Exercise prompt: Write down every date in the WWI research text below.

** Document segment follows **

Need a refresher on WWI research? It is very similar to WWII – a combination of online and offline research. You can review the World War II Research Guide Ancestry posted in December 2016 from my articles.

 

Jennifer Holik

Jennifer Holik is an international WWII researcher, speaker, and author of the only authoritative books on the market, “Stories from the World War II Battlefield,” which teach individuals how to research WWII service across any branch. She can be found at her website The World War II Research and Writing Center or on Facebook.

23 Comments

  1. Elizabeth Betty Evans

    I’m sick of your stupid commercial about the guy who thought he was German etc.
    What a jerk. And who cares what he is. We’re Americans. Period!

    • Ms Henri

      Jennifer – Appreciate your extensive knowledge of the various wars and your willingness to share that knowledge with those of us who are working towards leaving correct information for future generations. Thanks for all the many hours and hard work you have put into this endeavor.

    • Shelley Clemens

      I think the ad is funny, because in my family when we would ask, my father used to say we were Welsh. Many years later, when I became interested in genealogy, I learned his family’s history is actually German!

  2. Salli

    I have a family member who wants to visit the burial site for his great uncle, Andrew James CAMPBELL – Regimental #904611. When I checked his Canadian WWI record it noted he died in action on 30 Oct 1917 at Passchendaele. On the Library and Archives of Canada site it was noted that his remains were not returned to Canada and he wasn’t buried in a single grave – would there still be a burial record?

    • Jennie Rose

      I did find some reference to the Menin Gate Memorial. There is engraved thousands of name that passed through. Probably no grave, but might find his name engraved along with many thousands of men who also passed through. It looks very nicely taken care of.

    • Salli,
      There are many WWI memorials in Europe with names inscribed. Menin Gate is only one. Tyne Cot cemetery which is not far from there has a long wall full of names also. The WWI cemeteries and memorials are scattered all over. It is possible he’s buried somewhere. You can check the Commonwealth War Graves Commission https://www.cwgc.org/ for information.

      • Salli

        Thank you Jennifer. Will have to go back into the Commonwealth War Graves and do further checking. So appreciative of all that have made suggestions.

  3. Joan Schacht

    Thank you for your insightful and informative articles.I was thrilled to find my great uncle on the ship records mentioned in your last article. Are you aware if any POW records (American soldier held as a German POW, WW I) that will be digitized? Sadly my uncle died on Nov 9 in the German hospital and was buried but somewhere along the line the body got mixed up and now he is listed on the MIA tablet at Meuse Argonne.

** End of Document segment **
** Recorded information follows **

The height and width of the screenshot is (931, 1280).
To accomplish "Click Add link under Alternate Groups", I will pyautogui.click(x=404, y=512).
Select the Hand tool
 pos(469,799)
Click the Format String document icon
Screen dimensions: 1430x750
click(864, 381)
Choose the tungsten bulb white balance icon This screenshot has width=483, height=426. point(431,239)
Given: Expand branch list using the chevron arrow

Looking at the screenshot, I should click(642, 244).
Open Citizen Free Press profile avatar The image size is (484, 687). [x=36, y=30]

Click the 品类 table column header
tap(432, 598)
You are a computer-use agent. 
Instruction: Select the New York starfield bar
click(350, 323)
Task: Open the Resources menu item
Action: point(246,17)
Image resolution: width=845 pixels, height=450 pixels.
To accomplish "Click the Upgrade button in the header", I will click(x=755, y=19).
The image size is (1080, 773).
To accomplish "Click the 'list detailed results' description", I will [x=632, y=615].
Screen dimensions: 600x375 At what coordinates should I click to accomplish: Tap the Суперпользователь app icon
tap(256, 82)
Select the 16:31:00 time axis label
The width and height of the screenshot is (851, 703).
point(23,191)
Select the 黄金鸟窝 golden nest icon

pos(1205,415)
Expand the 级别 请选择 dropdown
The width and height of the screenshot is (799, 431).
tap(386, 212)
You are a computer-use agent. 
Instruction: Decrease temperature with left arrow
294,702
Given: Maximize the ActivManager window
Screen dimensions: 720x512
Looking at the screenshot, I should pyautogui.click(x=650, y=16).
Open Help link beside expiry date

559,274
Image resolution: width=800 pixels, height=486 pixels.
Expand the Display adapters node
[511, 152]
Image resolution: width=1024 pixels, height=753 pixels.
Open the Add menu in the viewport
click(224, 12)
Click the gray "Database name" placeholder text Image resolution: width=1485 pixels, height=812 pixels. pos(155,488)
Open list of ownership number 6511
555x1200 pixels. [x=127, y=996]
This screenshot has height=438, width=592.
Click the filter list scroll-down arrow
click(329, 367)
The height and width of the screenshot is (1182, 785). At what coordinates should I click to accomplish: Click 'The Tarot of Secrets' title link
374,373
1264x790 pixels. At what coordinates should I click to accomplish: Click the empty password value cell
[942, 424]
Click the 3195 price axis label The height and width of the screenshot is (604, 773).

** End of Recorded information **

Written solution:
December 2016
30 Oct 1917
Nov 9